┌─ Dataset excerpts
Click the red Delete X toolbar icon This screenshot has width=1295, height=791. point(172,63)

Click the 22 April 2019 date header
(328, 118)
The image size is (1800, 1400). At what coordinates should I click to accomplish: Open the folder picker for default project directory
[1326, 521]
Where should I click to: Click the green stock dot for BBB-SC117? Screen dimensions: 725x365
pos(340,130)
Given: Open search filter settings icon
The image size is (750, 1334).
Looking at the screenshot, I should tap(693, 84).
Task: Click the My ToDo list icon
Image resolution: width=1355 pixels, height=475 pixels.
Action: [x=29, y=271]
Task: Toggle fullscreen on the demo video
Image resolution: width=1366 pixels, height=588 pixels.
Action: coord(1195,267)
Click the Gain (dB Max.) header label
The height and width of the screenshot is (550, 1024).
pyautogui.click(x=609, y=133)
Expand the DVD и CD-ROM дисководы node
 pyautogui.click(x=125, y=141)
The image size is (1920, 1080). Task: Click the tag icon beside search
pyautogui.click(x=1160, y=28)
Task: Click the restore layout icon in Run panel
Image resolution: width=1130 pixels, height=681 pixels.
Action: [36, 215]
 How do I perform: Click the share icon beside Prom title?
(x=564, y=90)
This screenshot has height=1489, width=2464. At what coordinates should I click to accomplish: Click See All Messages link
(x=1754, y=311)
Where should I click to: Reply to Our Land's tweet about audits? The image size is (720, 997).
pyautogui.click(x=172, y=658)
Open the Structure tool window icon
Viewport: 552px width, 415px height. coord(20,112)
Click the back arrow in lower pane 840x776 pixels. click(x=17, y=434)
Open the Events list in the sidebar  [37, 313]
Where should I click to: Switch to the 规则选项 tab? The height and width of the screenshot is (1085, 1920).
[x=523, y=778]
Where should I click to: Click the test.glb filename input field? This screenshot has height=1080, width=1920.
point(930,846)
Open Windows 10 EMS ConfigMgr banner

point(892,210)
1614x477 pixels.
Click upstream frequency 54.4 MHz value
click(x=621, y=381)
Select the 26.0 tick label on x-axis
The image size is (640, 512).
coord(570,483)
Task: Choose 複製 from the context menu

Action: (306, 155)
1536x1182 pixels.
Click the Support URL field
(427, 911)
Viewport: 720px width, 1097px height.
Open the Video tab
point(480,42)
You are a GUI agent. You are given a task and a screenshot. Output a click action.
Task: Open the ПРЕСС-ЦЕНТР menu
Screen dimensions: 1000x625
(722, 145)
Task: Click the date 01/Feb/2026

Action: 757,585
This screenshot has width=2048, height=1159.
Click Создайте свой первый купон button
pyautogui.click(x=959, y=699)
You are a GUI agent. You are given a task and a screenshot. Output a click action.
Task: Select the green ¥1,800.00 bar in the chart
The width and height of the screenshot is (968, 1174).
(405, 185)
└─
* Stated problem
Recast the lines in the stretch from the one containing "Where should I click to: Click the green" through the one containing "Action: [x=29, y=271]" as a two-column CSV with the headers request and answer. Give one row per request, each value in a single quoted field with any line breaks replaced by spaces.

* Exercise output
request,answer
"Where should I click to: Click the green stock dot for BBB-SC117? Screen dimensions: 725x365","pos(340,130)"
"Given: Open search filter settings icon The image size is (750, 1334).","Looking at the screenshot, I should tap(693, 84)."
"Task: Click the My ToDo list icon Image resolution: width=1355 pixels, height=475 pixels.","Action: [x=29, y=271]"